Par Cynthia Konan Tawa
Dans leur décision, les juges ont estimé que les requérants n’avaient pas apporté la preuve que l’interdiction du cannabis au Kenya portait atteinte à leurs droits garantis par la Constitution. Le tribunal a ainsi refusé de créer une exception religieuse à la législation en vigueur, qui interdit la possession, la consommation et la culture du cannabis.
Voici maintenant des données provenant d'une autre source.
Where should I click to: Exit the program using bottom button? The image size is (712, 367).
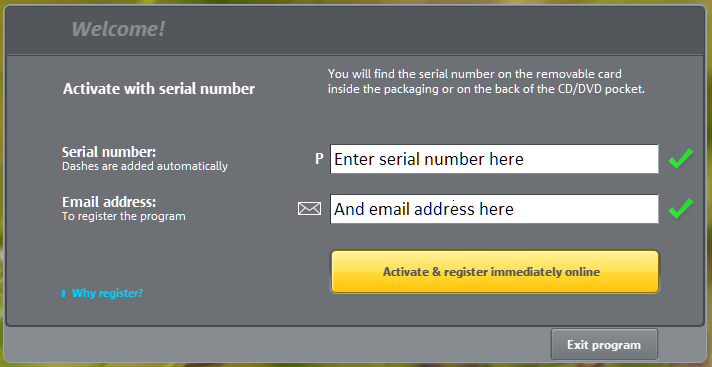pos(604,345)
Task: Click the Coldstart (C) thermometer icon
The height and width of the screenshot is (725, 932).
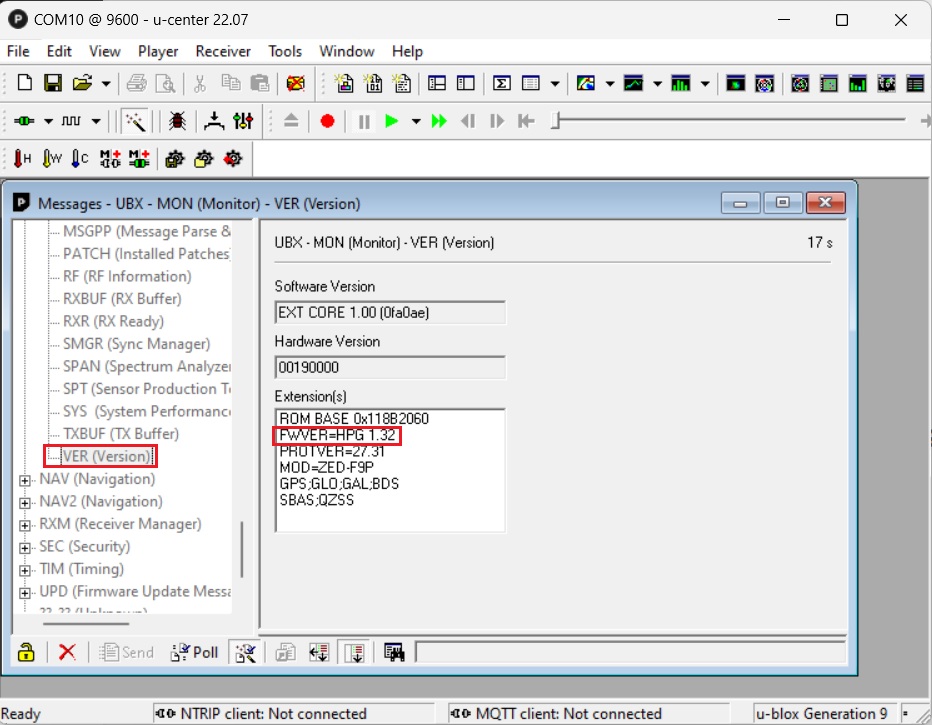Action: [x=79, y=158]
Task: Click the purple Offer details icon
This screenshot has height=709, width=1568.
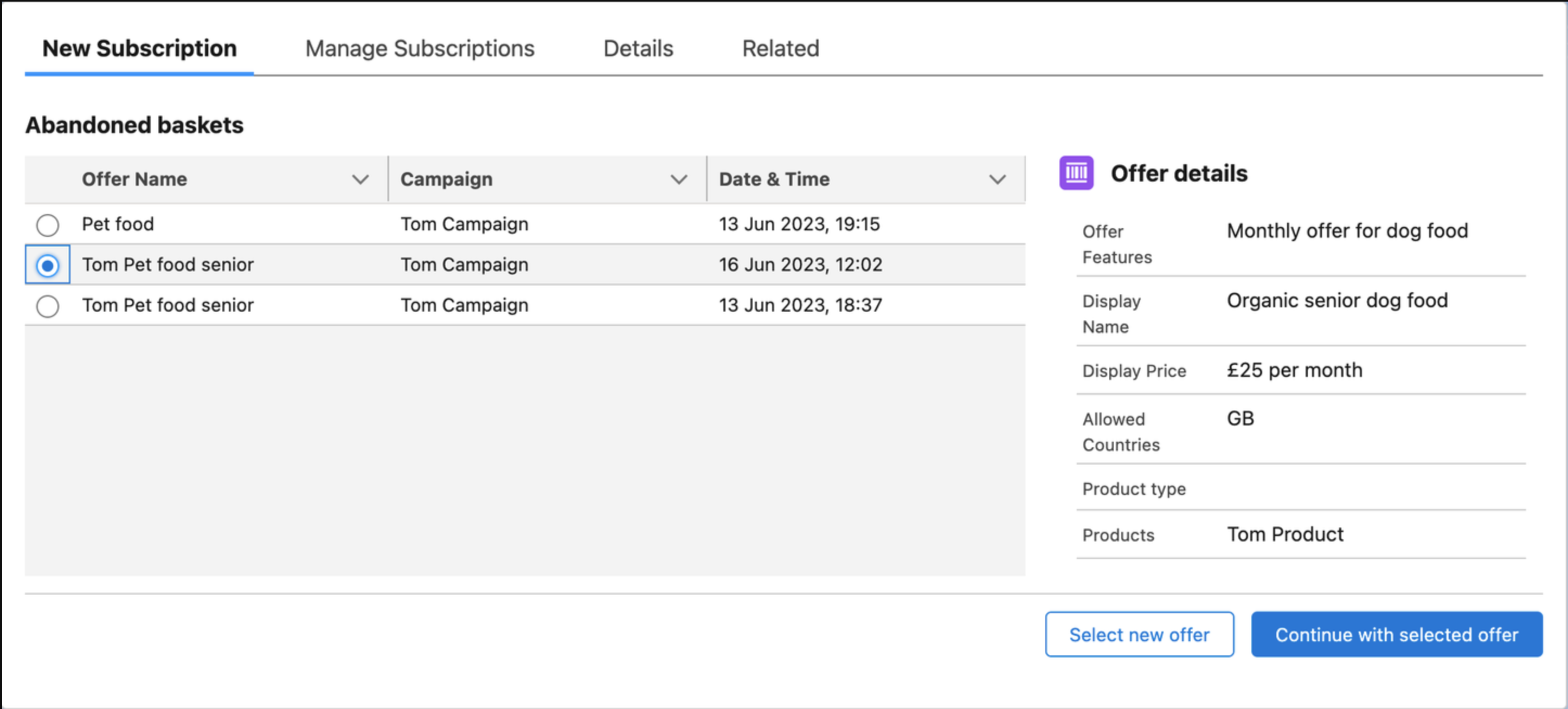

Les membres de la Rastafari Society of Kenya avaient pourtant précisé que leur démarche ne visait pas la légalisation générale du cannabis, mais uniquement la reconnaissance de son usage comme sacrement dans le cadre de leur foi.
À l’issue du jugement, les avocats de l’organisation ont annoncé leur intention de faire appel, estimant que la liberté de religion devrait permettre une telle exemption.
Le cannabis demeure une substance illicite au Kenya en vertu de la loi sur les stupéfiants et les substances psychotropes. Dans la tradition rastafarienne, cette plante est considérée par de nombreux fidèles comme un élément sacré utilisé lors des prières et des cérémonies religieuses. Plusieurs pays ont déjà accordé des dérogations ou assoupli leur législation pour tenir compte de ces pratiques, mais le Kenya maintient pour l’instant une interdiction stricte.